• WHAT YOU WILL DO:
Could you write out again the lines starting with the line with "The width and" and going on through the line with "pyautogui.click(x=245, y=639)", substituting "label" for "badge" and leaving everything else unchanged? Omit the pictures from your answer.

>> Begin MATERIAL SHOWN

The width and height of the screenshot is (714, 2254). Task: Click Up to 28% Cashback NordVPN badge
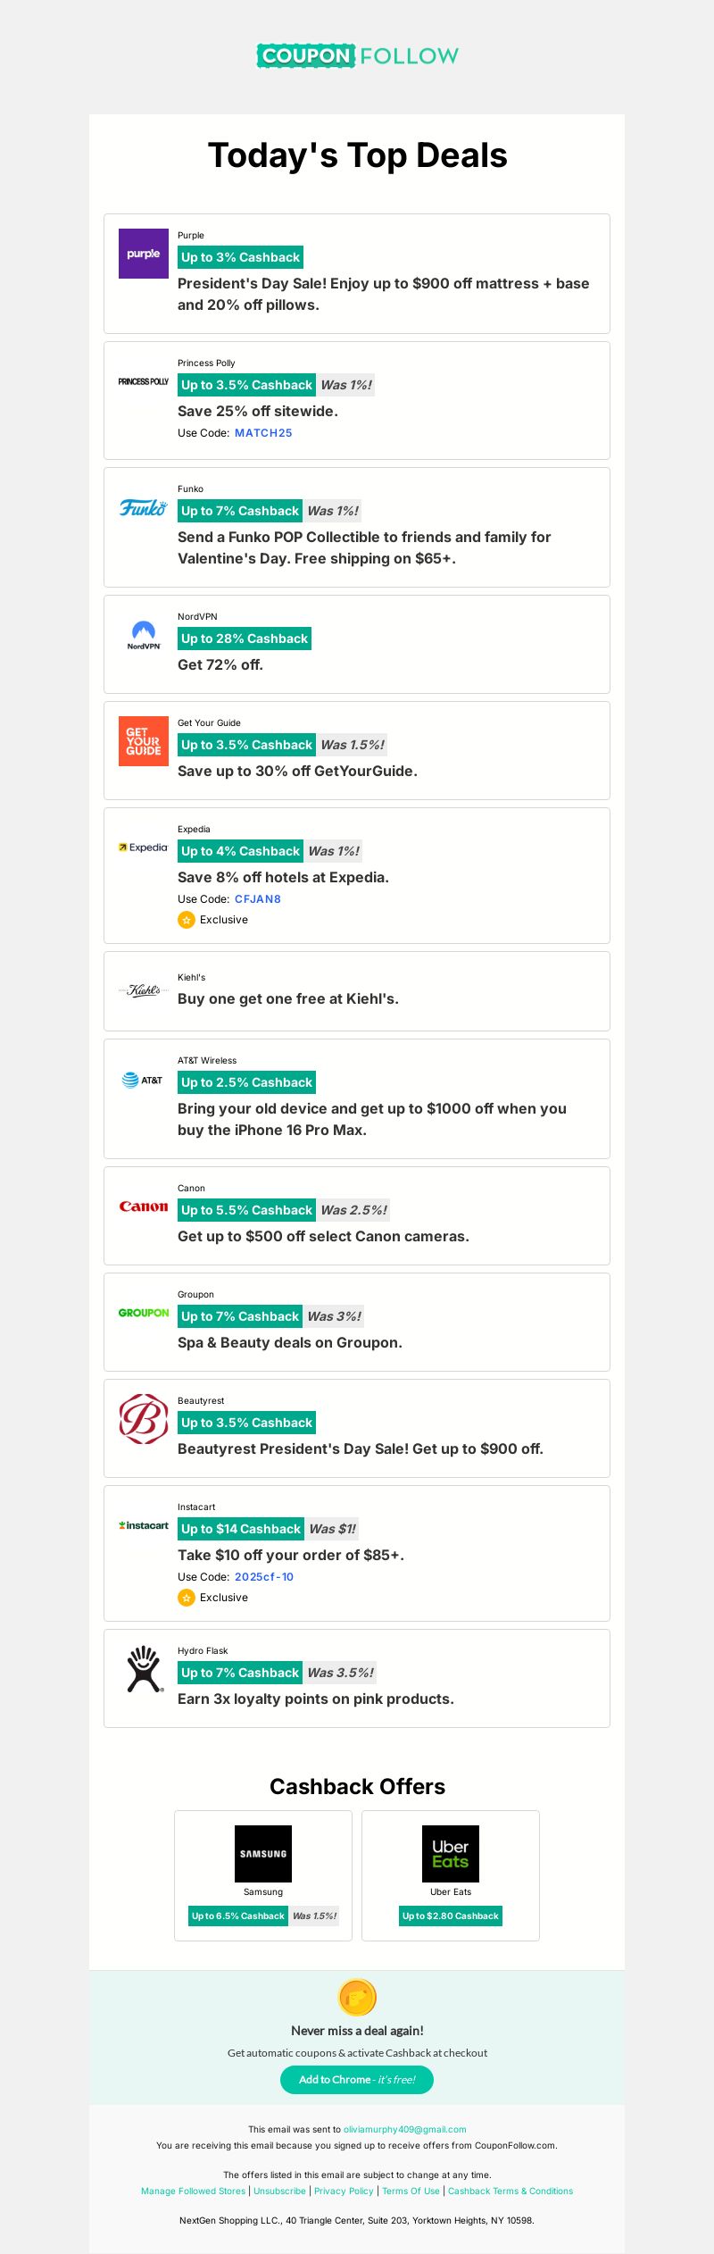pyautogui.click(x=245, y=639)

>> End MATERIAL SHOWN
>> Begin MATERIAL SHOWN

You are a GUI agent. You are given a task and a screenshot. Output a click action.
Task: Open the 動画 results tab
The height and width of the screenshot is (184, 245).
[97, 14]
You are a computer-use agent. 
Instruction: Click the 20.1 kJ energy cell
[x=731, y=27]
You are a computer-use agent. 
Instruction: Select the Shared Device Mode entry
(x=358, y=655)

>> End MATERIAL SHOWN
>> Begin MATERIAL SHOWN

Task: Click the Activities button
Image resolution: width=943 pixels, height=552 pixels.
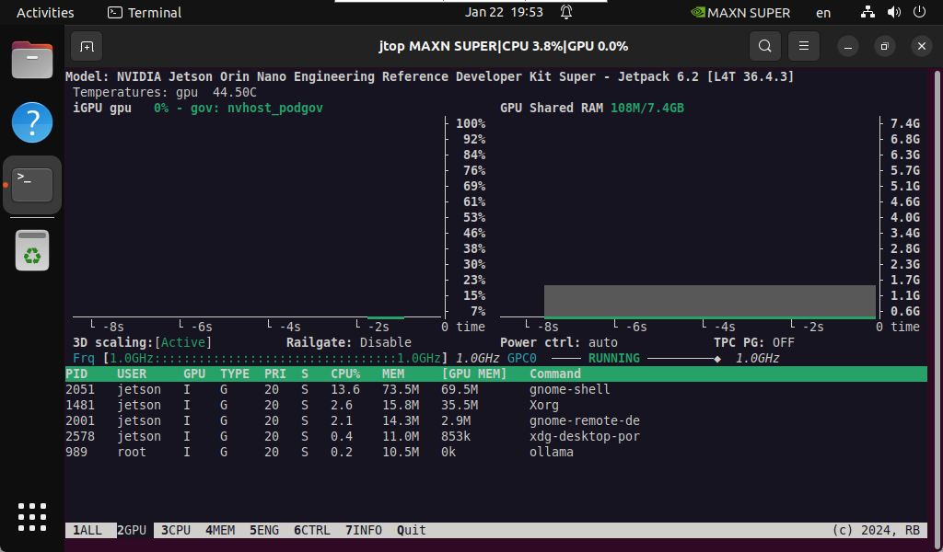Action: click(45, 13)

>> End MATERIAL SHOWN

• SOLUTION TO THE EXERCISE:
The width and height of the screenshot is (714, 2254). Task: Click Up to 28% Cashback NordVPN label
pyautogui.click(x=245, y=639)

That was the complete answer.